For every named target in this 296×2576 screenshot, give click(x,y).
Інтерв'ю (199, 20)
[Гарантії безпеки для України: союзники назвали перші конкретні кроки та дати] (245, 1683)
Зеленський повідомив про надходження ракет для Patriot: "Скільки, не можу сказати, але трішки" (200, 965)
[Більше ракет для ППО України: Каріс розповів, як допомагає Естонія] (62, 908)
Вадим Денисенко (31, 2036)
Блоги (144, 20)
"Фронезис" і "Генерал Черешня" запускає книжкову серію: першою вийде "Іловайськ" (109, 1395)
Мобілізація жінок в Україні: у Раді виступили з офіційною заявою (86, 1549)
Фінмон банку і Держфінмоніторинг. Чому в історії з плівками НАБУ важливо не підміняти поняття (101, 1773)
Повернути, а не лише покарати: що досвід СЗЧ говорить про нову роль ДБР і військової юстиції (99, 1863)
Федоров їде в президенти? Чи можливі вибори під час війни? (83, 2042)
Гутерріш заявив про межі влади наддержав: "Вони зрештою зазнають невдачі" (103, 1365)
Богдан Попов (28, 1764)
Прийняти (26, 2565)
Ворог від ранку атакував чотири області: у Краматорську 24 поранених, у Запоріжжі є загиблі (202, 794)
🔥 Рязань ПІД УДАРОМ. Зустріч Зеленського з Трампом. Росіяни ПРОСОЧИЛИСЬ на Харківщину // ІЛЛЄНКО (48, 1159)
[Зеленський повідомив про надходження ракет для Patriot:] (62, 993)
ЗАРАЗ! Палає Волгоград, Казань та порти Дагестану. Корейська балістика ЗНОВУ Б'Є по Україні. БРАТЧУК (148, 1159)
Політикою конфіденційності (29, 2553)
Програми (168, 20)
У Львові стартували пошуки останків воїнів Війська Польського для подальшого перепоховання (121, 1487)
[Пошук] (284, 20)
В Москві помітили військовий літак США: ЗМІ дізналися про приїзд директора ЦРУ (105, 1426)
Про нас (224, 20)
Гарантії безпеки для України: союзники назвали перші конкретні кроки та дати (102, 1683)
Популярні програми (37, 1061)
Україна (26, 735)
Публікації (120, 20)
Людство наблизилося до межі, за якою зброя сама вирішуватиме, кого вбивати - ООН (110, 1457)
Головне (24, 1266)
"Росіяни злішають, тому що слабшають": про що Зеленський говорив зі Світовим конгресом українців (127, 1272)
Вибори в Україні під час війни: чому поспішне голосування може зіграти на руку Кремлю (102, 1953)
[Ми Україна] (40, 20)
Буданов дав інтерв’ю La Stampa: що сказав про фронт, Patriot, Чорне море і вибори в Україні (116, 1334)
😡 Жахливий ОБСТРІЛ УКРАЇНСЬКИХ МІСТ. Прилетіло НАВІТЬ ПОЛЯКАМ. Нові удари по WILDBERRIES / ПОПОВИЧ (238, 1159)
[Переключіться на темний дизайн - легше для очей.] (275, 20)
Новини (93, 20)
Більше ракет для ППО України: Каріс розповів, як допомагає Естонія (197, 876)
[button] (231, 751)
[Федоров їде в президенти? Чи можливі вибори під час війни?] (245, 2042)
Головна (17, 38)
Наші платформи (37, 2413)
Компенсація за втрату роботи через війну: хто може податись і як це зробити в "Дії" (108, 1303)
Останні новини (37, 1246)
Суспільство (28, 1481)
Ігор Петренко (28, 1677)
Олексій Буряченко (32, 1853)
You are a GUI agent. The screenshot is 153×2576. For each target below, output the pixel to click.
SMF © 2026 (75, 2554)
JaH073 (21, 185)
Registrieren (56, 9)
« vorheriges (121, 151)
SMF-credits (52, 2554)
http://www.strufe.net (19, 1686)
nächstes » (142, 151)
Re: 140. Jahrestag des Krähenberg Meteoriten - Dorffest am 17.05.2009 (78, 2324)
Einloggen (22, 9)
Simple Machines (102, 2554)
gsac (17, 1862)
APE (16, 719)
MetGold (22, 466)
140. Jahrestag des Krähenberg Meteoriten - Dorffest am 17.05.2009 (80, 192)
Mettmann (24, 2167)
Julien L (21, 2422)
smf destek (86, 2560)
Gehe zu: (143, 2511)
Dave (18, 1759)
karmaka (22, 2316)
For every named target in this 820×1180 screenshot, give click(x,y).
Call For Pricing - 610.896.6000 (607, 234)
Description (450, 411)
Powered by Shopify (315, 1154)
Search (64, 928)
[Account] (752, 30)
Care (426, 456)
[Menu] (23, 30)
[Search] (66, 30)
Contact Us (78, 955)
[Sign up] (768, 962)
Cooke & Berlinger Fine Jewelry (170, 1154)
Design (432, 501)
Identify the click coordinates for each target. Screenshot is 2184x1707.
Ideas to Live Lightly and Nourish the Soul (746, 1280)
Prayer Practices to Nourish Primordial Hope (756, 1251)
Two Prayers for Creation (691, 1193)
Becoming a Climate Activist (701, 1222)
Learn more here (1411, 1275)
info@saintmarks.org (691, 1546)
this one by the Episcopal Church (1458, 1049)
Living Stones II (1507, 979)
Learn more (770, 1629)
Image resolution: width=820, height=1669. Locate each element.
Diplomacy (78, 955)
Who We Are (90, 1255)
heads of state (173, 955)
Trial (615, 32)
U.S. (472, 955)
- - -
Write out the lines of the entries, word for word, from the first through the one containing "[Гарантії безпеки для", and stop at that line.

OUTPUT OF THE EXERCISE:
For every named target in this 296×2576 screenshot, give click(x,y).
Інтерв'ю (199, 20)
[Гарантії безпеки для України: союзники назвали перші конкретні кроки та дати] (245, 1683)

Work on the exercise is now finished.